* EXTRACTED DATA *
########

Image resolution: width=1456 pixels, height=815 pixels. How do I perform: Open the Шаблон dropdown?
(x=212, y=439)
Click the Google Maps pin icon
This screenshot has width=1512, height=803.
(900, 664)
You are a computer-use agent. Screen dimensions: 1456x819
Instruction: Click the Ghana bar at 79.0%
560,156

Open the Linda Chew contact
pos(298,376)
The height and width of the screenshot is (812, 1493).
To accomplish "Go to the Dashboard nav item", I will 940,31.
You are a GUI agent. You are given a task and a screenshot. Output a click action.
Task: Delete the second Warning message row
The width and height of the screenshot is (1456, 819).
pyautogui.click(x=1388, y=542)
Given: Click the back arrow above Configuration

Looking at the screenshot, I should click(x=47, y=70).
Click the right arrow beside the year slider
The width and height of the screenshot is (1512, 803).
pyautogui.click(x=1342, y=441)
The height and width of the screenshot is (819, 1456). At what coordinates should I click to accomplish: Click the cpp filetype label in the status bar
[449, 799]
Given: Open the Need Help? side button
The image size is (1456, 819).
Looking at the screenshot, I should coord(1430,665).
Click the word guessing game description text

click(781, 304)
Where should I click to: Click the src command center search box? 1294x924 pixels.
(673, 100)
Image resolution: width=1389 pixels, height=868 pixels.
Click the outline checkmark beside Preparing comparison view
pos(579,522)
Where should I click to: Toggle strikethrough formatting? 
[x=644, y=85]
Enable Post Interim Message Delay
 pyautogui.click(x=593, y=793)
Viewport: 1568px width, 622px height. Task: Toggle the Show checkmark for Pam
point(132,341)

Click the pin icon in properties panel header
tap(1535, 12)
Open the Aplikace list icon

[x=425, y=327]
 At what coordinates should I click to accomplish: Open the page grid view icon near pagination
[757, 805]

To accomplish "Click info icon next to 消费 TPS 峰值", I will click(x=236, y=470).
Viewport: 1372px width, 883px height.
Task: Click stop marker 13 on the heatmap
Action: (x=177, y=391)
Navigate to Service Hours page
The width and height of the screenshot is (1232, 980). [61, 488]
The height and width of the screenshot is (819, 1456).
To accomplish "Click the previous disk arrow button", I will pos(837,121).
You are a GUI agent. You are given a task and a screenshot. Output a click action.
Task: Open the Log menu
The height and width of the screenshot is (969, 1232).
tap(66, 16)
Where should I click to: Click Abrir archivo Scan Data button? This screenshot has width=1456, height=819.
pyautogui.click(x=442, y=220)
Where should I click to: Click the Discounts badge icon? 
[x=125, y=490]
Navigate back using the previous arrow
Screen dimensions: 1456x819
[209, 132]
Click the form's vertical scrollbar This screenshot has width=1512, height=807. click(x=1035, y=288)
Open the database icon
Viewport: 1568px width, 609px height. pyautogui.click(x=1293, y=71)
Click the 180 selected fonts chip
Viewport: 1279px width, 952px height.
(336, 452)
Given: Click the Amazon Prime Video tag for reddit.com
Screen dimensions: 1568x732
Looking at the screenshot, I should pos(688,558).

########

* EXERCISE AIM *
Every line above should be written out again, unchanged.

* THE ANSWER *
Image resolution: width=1456 pixels, height=815 pixels. How do I perform: Open the Шаблон dropdown?
(x=212, y=439)
Click the Google Maps pin icon
This screenshot has width=1512, height=803.
(900, 664)
You are a computer-use agent. Screen dimensions: 1456x819
Instruction: Click the Ghana bar at 79.0%
560,156

Open the Linda Chew contact
pos(298,376)
The height and width of the screenshot is (812, 1493).
To accomplish "Go to the Dashboard nav item", I will 940,31.
You are a GUI agent. You are given a task and a screenshot. Output a click action.
Task: Delete the second Warning message row
The width and height of the screenshot is (1456, 819).
pyautogui.click(x=1388, y=542)
Given: Click the back arrow above Configuration

Looking at the screenshot, I should click(x=47, y=70).
Click the right arrow beside the year slider
The width and height of the screenshot is (1512, 803).
pyautogui.click(x=1342, y=441)
The height and width of the screenshot is (819, 1456). At what coordinates should I click to accomplish: Click the cpp filetype label in the status bar
[449, 799]
Given: Open the Need Help? side button
The image size is (1456, 819).
Looking at the screenshot, I should coord(1430,665).
Click the word guessing game description text

click(781, 304)
Where should I click to: Click the src command center search box? 1294x924 pixels.
(673, 100)
Image resolution: width=1389 pixels, height=868 pixels.
Click the outline checkmark beside Preparing comparison view
pos(579,522)
Where should I click to: Toggle strikethrough formatting? 
[x=644, y=85]
Enable Post Interim Message Delay
 pyautogui.click(x=593, y=793)
Viewport: 1568px width, 622px height. Task: Toggle the Show checkmark for Pam
point(132,341)

Click the pin icon in properties panel header
tap(1535, 12)
Open the Aplikace list icon

[x=425, y=327]
 At what coordinates should I click to accomplish: Open the page grid view icon near pagination
[757, 805]

To accomplish "Click info icon next to 消费 TPS 峰值", I will click(x=236, y=470).
Viewport: 1372px width, 883px height.
Task: Click stop marker 13 on the heatmap
Action: (x=177, y=391)
Navigate to Service Hours page
The width and height of the screenshot is (1232, 980). [61, 488]
The height and width of the screenshot is (819, 1456).
To accomplish "Click the previous disk arrow button", I will pos(837,121).
You are a GUI agent. You are given a task and a screenshot. Output a click action.
Task: Open the Log menu
The height and width of the screenshot is (969, 1232).
tap(66, 16)
Where should I click to: Click Abrir archivo Scan Data button? This screenshot has width=1456, height=819.
pyautogui.click(x=442, y=220)
Where should I click to: Click the Discounts badge icon? 
[x=125, y=490]
Navigate back using the previous arrow
Screen dimensions: 1456x819
[209, 132]
Click the form's vertical scrollbar This screenshot has width=1512, height=807. click(x=1035, y=288)
Open the database icon
Viewport: 1568px width, 609px height. pyautogui.click(x=1293, y=71)
Click the 180 selected fonts chip
Viewport: 1279px width, 952px height.
(336, 452)
Given: Click the Amazon Prime Video tag for reddit.com
Screen dimensions: 1568x732
Looking at the screenshot, I should pos(688,558).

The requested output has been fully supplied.